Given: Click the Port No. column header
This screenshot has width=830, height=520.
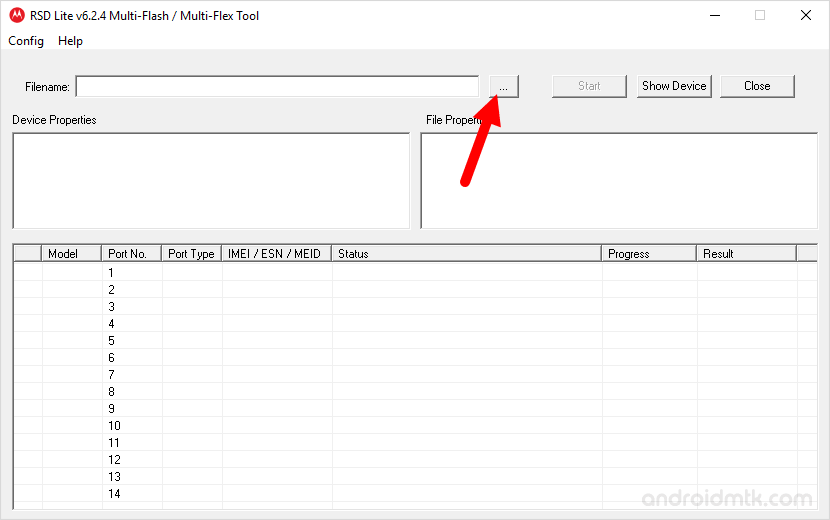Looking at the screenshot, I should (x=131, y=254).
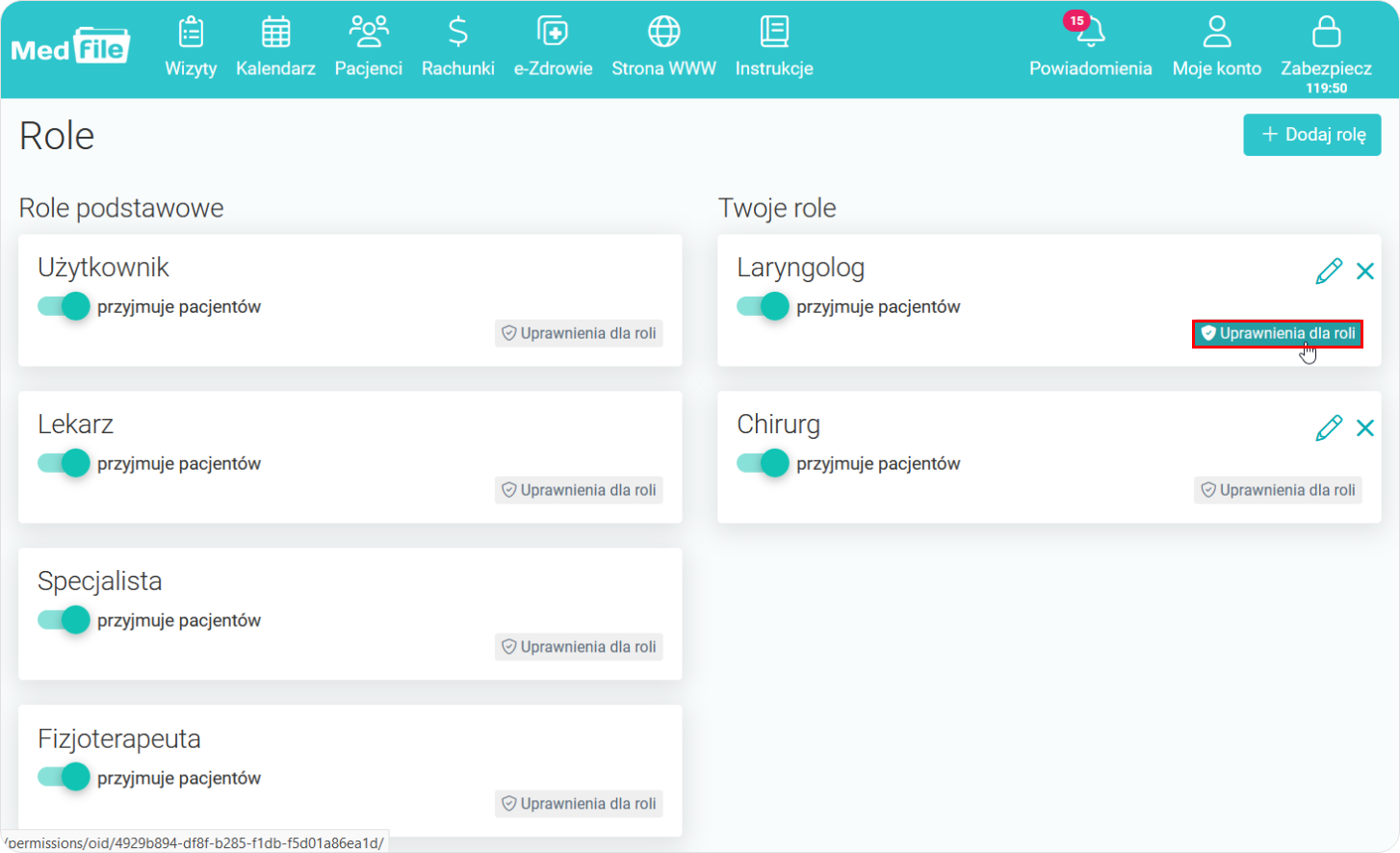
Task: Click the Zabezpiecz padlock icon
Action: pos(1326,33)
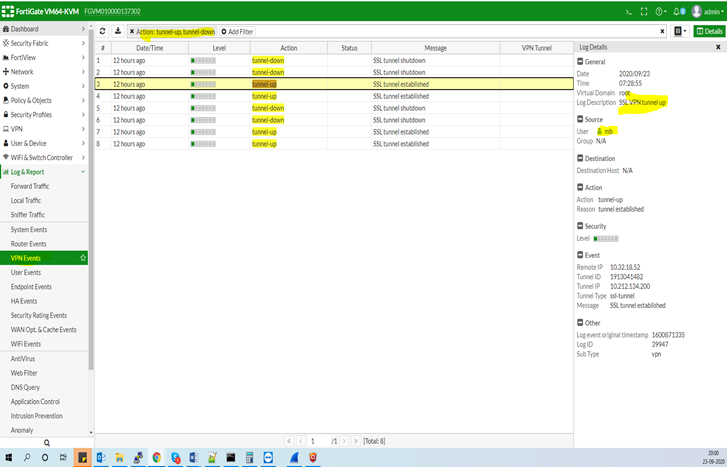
* * *
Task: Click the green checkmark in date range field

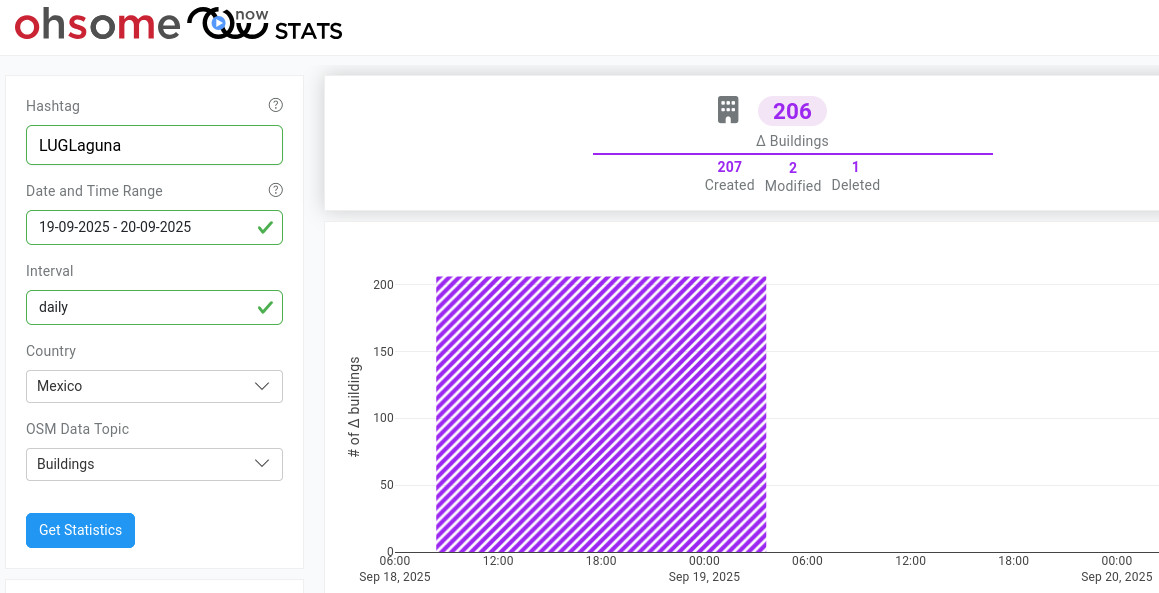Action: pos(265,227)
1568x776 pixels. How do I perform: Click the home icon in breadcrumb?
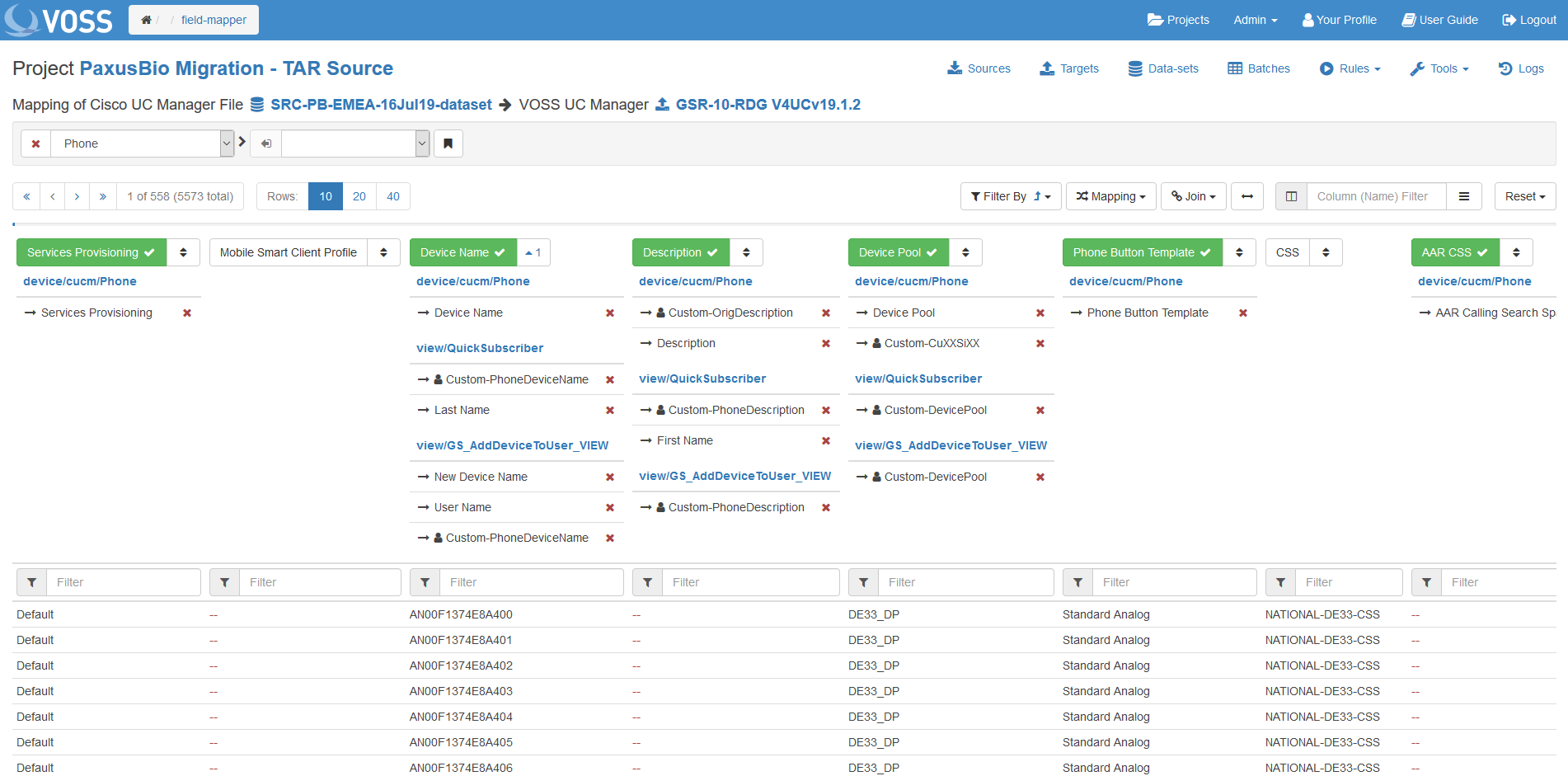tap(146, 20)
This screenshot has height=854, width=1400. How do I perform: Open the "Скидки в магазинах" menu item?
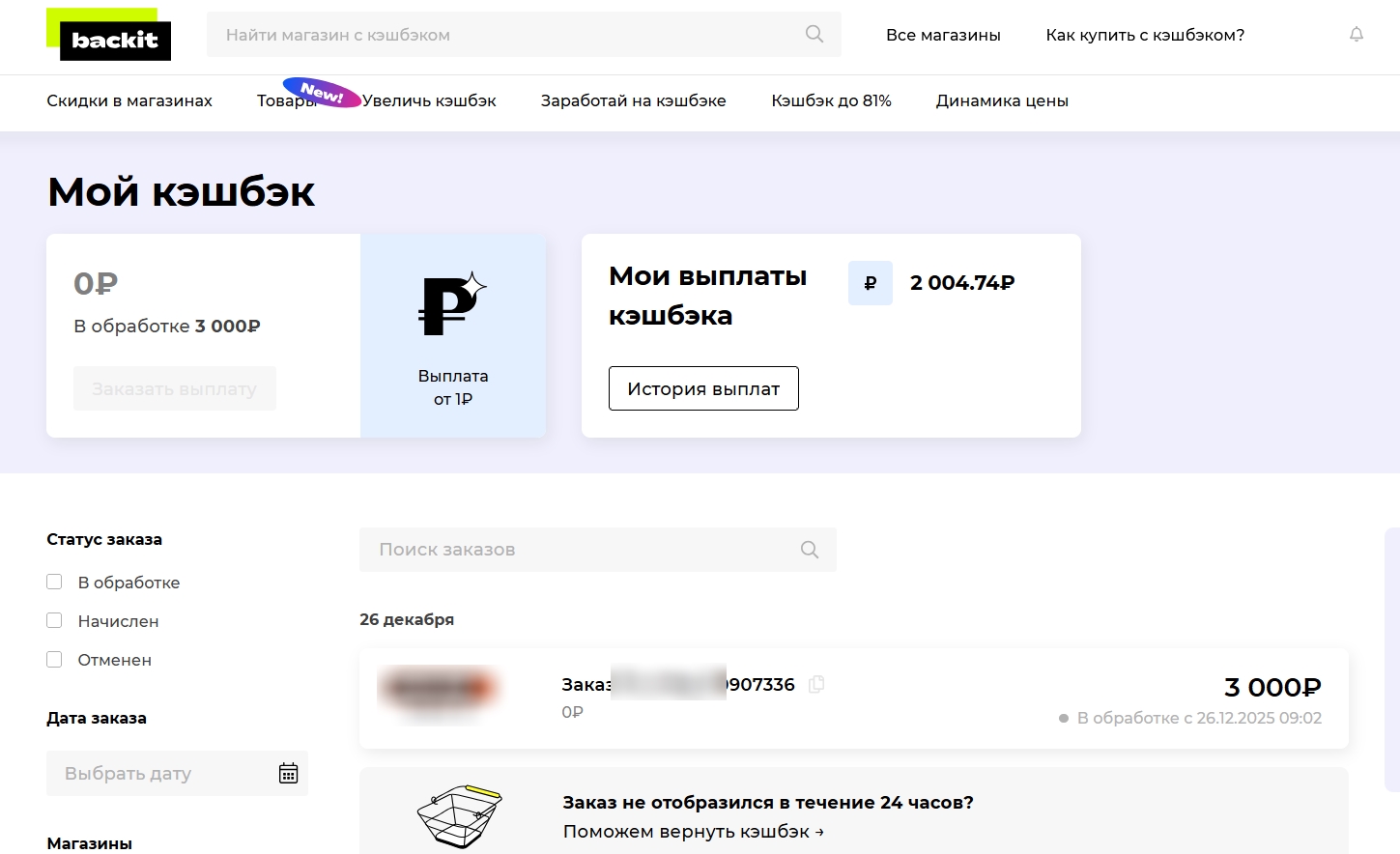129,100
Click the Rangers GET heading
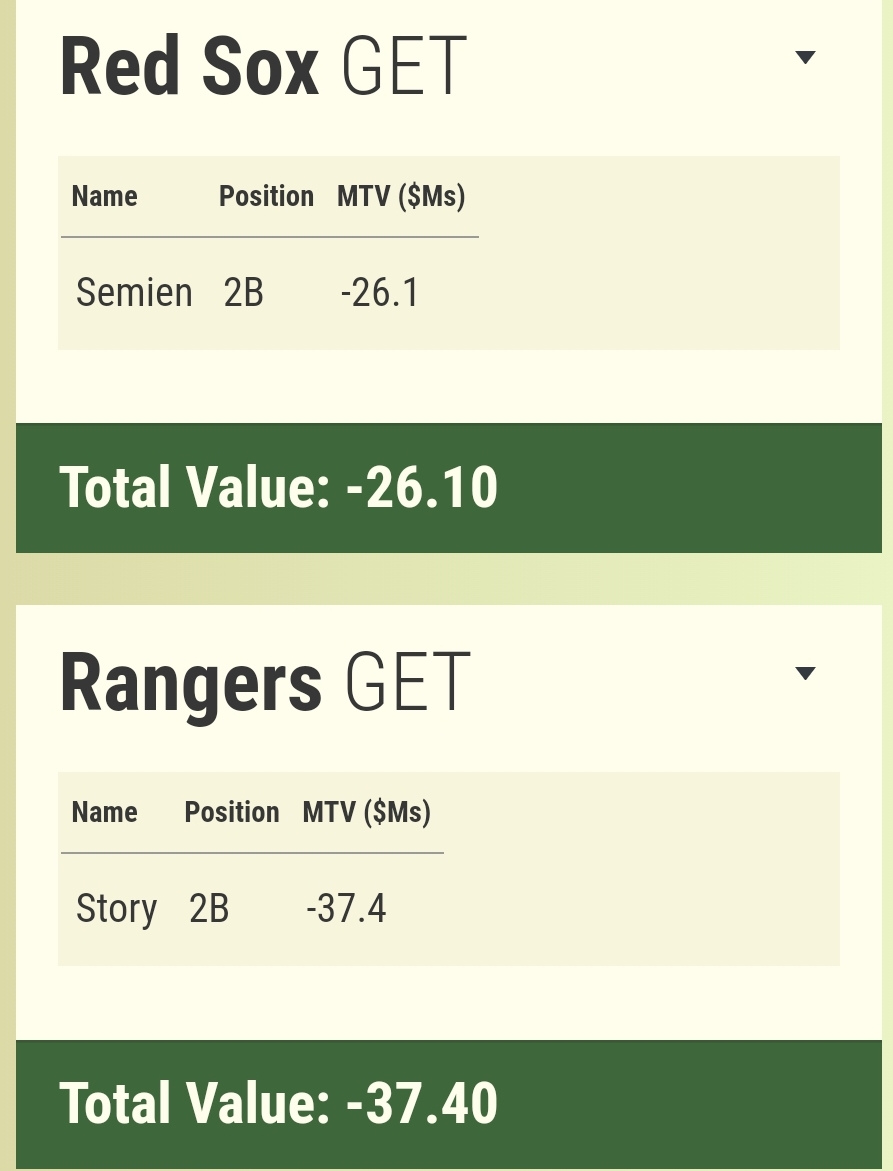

Problem description — The lines to reproduce run from the one above containing "1568x776 pixels. How" through the one containing "Click the Rangers GET heading". Copy them exactly and leave out all pictures.

Answer section —
1568x776 pixels. How do I perform: Click the home icon in breadcrumb?
tap(146, 20)
This screenshot has height=854, width=1400. How do I perform: Open the "Скидки в магазинах" menu item?
129,100
Click the Rangers GET heading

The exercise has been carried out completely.